Dying Passion -  CD Review
Sweet Disillusions

CD Info
Label: Metal Breath
10 Tracks
Language: English

Dying Passion is not a band that I found immediately likeable. In fact, the first time I heard their Voyage album I basically hated it, and even considered getting rid of it. Looking back now, I wonder what the hell I was thinking. This is a perfect example of why music should be given some time to sink in before it is given final judgment. It took scattered listenings over a couple of months before Voyage started to grow on me. But eventually I became enamored with this band’s unique flavor of gothic metal which is somewhat different from other bands in a hard-to-describe way. Perhaps it‘s a certain regional ethnicity (the band is from the Czech Republic). It could also have something to do with the sultry voice of Zuzanna Lipova, who has a style very different from all the soprano divas of European metal.
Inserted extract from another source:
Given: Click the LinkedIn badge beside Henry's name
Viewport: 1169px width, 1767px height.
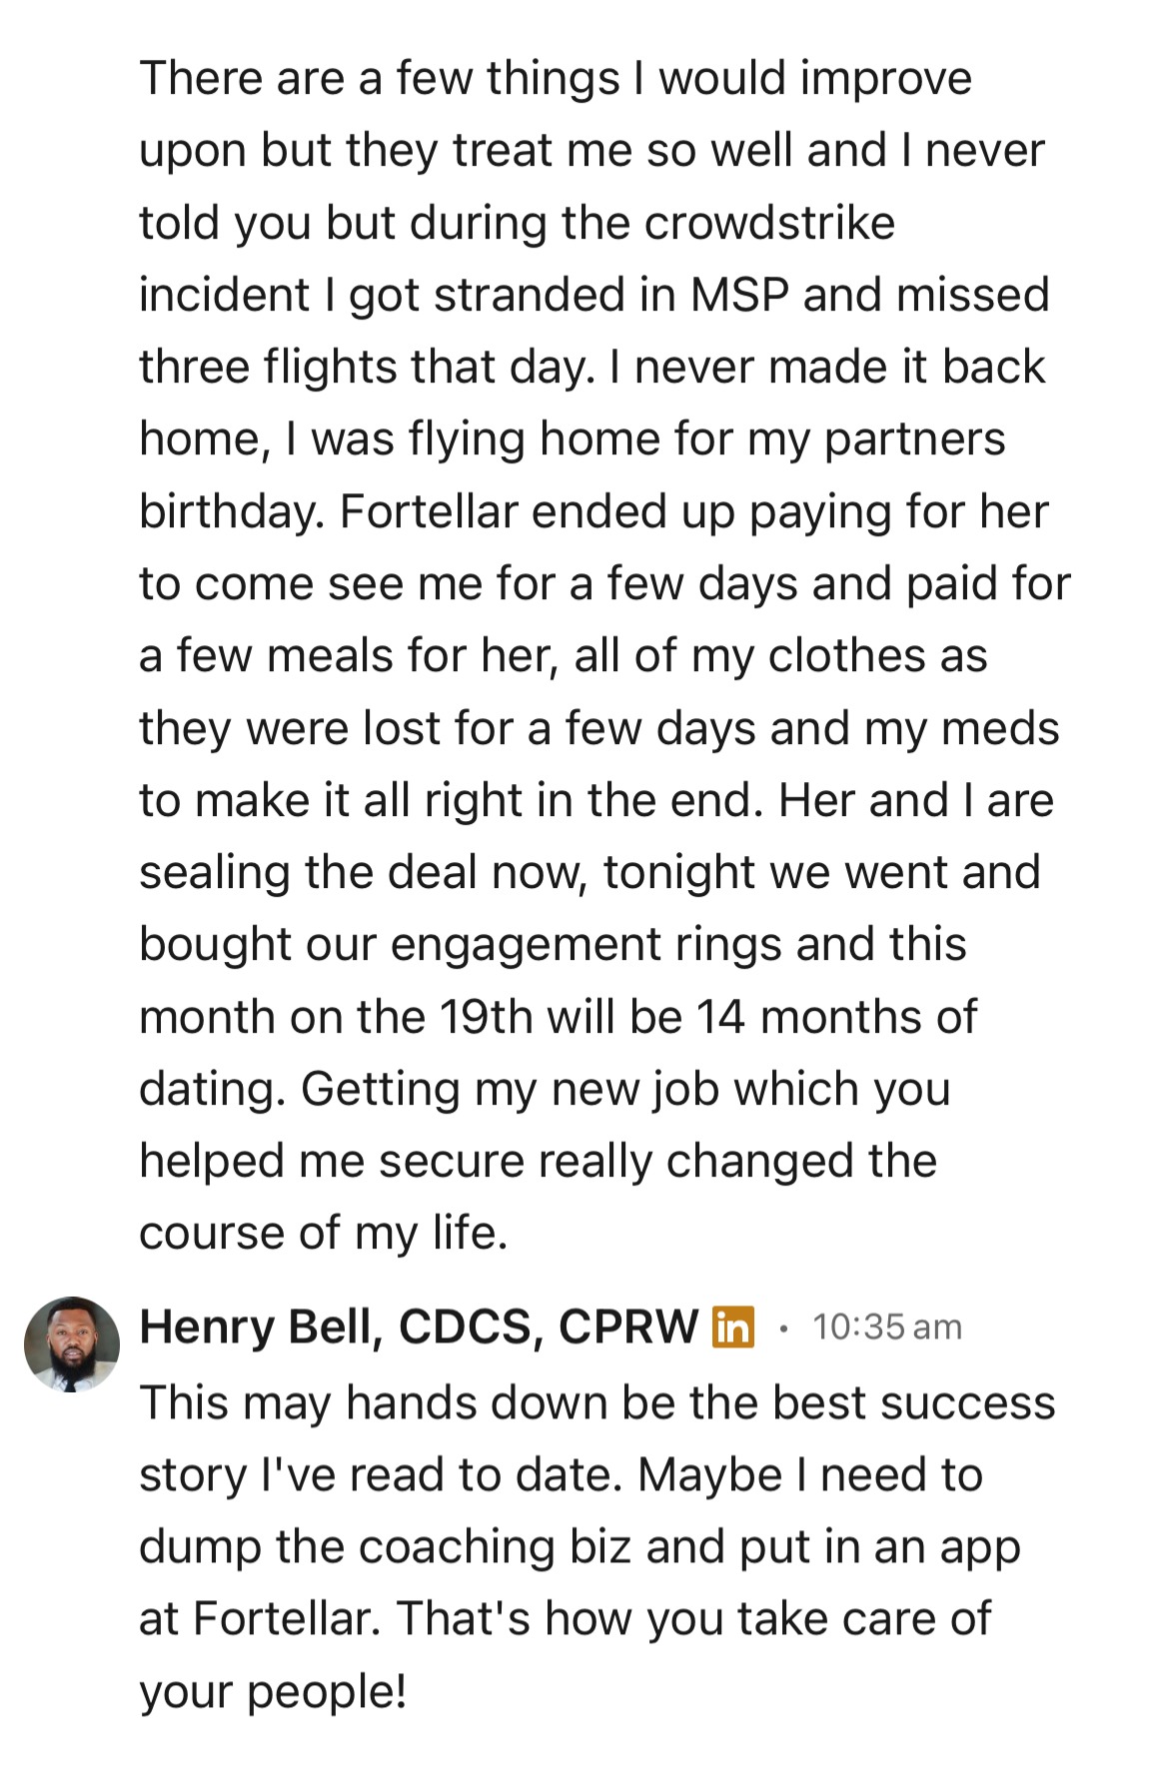Looking at the screenshot, I should click(x=732, y=1326).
But for whatever reason, Dying Passion worked their way into my affections with their particular brand of metal.

So I had mixed feelings upon first hearing Sweet Disillusions, as it is something of a departure from earlier work This album leaves behind most of the “gothic” and much of the “metal” and instead offers something much harder to get a descriptive lock on. The band has dropped their violin and flute, which were used so effectively on previous albums, and traded them in for a horn section. The clarinet, trumpet, and saxophone predominate here, along with heavy use of piano and a smattering of organ (or synthesized organ). The guitar has a more limited role here, although there are a few songs in a hard rock/metal vein. There’s still enough residue of heaviness to please metal fans (at least the more open-minded ones), but there’s a definite connection here to the smooth sounds of jazz, cabaret, blues, and other music of that continuum. There are even a few instances of what I can only call “circus music,” as well as a gypsy sound here and there. It is, indeed, a “different” kind of album.
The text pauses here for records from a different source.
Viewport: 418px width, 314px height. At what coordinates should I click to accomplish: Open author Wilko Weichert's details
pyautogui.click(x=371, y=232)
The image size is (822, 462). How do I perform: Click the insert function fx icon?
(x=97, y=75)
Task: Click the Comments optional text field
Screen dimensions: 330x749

The question immediately arises, then: is it “different good” or “different bad”? I have to say good, for the most part. There are some outstanding songs on this album, like the well-titled Velvet Confessions with its cabaret-style intimacy, poignant saxophone, and heartfelt lyrics all wrapped up in velvety smoothness. And I’m captivated by the smoky, slow-burning intensity of Do You Want To Fly, driven by a funky bass-line and showcasing more great sax playing. It’s a toss-up as to which of those two is my favorite, they are both fantastic songs. Song of Liberty is a pretty decent song as well, the heaviest one out of the bunch, allowing the guitar to take center stage and also containing some cool electronics. High On the Blind Speed, which also sounds just like its title, rounds out the higher-energy end of the album. The remainder of the songs are also enjoyable, but either require a little more effort to appreciate, or simply require the right mood. Several of them are just so mellow that they don’t serve well if you want to be energized, but in a more relaxed state they can seep into your consciousness much more easily. To properly receptive ears, there are some gorgeous atmospheres here.
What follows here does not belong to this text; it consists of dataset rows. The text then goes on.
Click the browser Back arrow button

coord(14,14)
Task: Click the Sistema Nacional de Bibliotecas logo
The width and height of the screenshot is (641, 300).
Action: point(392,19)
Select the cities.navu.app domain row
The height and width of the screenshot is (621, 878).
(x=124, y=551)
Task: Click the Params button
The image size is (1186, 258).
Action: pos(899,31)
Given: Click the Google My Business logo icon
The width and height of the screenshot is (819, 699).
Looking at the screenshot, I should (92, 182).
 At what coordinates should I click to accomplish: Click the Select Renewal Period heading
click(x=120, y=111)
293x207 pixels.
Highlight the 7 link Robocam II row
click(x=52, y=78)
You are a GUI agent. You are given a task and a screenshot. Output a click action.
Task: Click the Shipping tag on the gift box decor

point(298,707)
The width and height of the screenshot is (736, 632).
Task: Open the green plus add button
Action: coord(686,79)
Overall I really like the sound portrayed on Sweet Disillusions. While I miss the violin of the old days, the instrumentation used here gives this album a certain unique flair you probably won’t hear elsewhere. It doesn’t always work (for example, I don’t like the blaring trumpet at the start of Tender Renown), but the objectionable moments are minimal and overlooked easily enough. And of course it’s certainly possible to be distracted from any musical flaws by Zuzanna’s ravishing voice; I think I could listen to her no matter what kind of music was involved.